POTS
Postural Orthostatic Tachycardia Syndrome (POTS) is a form of dysautonomia — a malfunction of the autonomic nervous system’s regulation of heart rate and blood pressure in response to positional changes.
The Defining Feature
On standing, the heart rate increases by ≥30 bpm (or to ≥120 bpm absolute) within 10 minutes, without a significant drop in blood pressure. The tachycardia is a compensatory response — the body is trying to maintain perfusion against gravity, but the normal mechanisms for doing so aren’t working properly.
In children and adolescents, the threshold is ≥40 bpm, because younger people normally have a slightly larger postural heart rate response.
What’s Actually Happening
When you stand, gravity pulls blood toward your legs. Normally, the autonomic nervous system responds in milliseconds:
- Baroreceptors in the carotid sinus and aortic arch detect the slight drop in blood pressure
- The sympathetic nervous system increases heart rate and constricts peripheral blood vessels
- Skeletal muscle contractions in the legs compress veins, pushing blood back toward the heart
- Blood volume is redistributed efficiently — you barely notice
In POTS, one or more of these mechanisms fails partially:
Neuropathic POTS: Damage to small peripheral nerve fibers impairs sympathetic vasoconstriction in the legs. Blood pools. The heart compensates by beating faster. This type connects to Small Fiber Neuropathy and may be caused by chronic mast cell mediator exposure damaging nerve fibers over time.

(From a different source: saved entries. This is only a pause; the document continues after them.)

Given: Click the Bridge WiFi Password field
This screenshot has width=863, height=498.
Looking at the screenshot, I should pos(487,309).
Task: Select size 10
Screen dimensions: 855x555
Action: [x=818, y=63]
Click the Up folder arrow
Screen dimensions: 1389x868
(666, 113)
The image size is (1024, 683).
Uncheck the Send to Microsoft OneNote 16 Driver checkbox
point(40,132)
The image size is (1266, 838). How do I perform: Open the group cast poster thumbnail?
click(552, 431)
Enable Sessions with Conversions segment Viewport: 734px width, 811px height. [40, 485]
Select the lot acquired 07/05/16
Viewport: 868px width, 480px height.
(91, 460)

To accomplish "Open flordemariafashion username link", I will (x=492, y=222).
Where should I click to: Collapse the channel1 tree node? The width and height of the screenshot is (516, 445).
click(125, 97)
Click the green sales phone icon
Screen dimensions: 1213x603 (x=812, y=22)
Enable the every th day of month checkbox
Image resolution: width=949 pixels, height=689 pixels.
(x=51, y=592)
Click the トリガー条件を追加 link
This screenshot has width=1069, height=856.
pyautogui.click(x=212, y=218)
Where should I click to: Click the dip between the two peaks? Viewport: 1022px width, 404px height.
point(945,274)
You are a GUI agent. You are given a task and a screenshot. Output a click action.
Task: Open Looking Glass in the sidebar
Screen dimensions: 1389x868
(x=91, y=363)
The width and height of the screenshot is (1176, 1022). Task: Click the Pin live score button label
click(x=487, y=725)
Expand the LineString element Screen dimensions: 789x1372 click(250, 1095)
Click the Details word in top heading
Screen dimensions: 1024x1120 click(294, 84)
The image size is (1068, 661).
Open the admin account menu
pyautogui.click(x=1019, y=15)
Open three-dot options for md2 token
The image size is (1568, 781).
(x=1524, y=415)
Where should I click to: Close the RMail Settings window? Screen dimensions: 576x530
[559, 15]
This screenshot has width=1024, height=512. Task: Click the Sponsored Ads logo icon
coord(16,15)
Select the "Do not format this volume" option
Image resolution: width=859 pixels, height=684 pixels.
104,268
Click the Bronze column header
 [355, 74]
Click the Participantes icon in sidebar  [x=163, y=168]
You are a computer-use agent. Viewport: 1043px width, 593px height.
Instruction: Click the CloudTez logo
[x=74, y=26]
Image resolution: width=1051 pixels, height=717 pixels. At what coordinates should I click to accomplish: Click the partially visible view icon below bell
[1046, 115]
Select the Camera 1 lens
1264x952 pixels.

Hyperadrenergic POTS: The sympathetic nervous system overreacts. Norepinephrine levels are elevated, producing excessive tachycardia plus blood pressure instability (sometimes hypertension on standing rather than hypotension). This type often co-occurs with MCAS because mast cell mediator release can directly stimulate the sympathetic nervous system.
Hypovolemic POTS: Low circulating blood volume means there’s less blood to redistribute. The heart must work harder to maintain perfusion. This can be caused by chronic mast cell mediator-driven fluid shifts (Histamine increases vascular permeability, allowing fluid to leak from blood into tissues).
Many patients have features of more than one type.
The Mast Cell Connection
Several Mast Cell Mediators directly produce POTS-like hemodynamics:
- Histamine → vasodilation → pooling → compensatory tachycardia
- PGD2 → vasodilation
- Heparin → may affect blood volume and coagulation
- Cytokines → chronic inflammation may damage autonomic nerves
- Leukotrienes → vascular permeability, bronchoconstriction (compounds the cardiovascular stress)
Additionally, Degranulation itself can trigger acute POTS-like episodes — sudden mast cell activation produces a bolus of vasodilating mediators, causing a rapid drop in vascular resistance and a compensatory tachycardia spike.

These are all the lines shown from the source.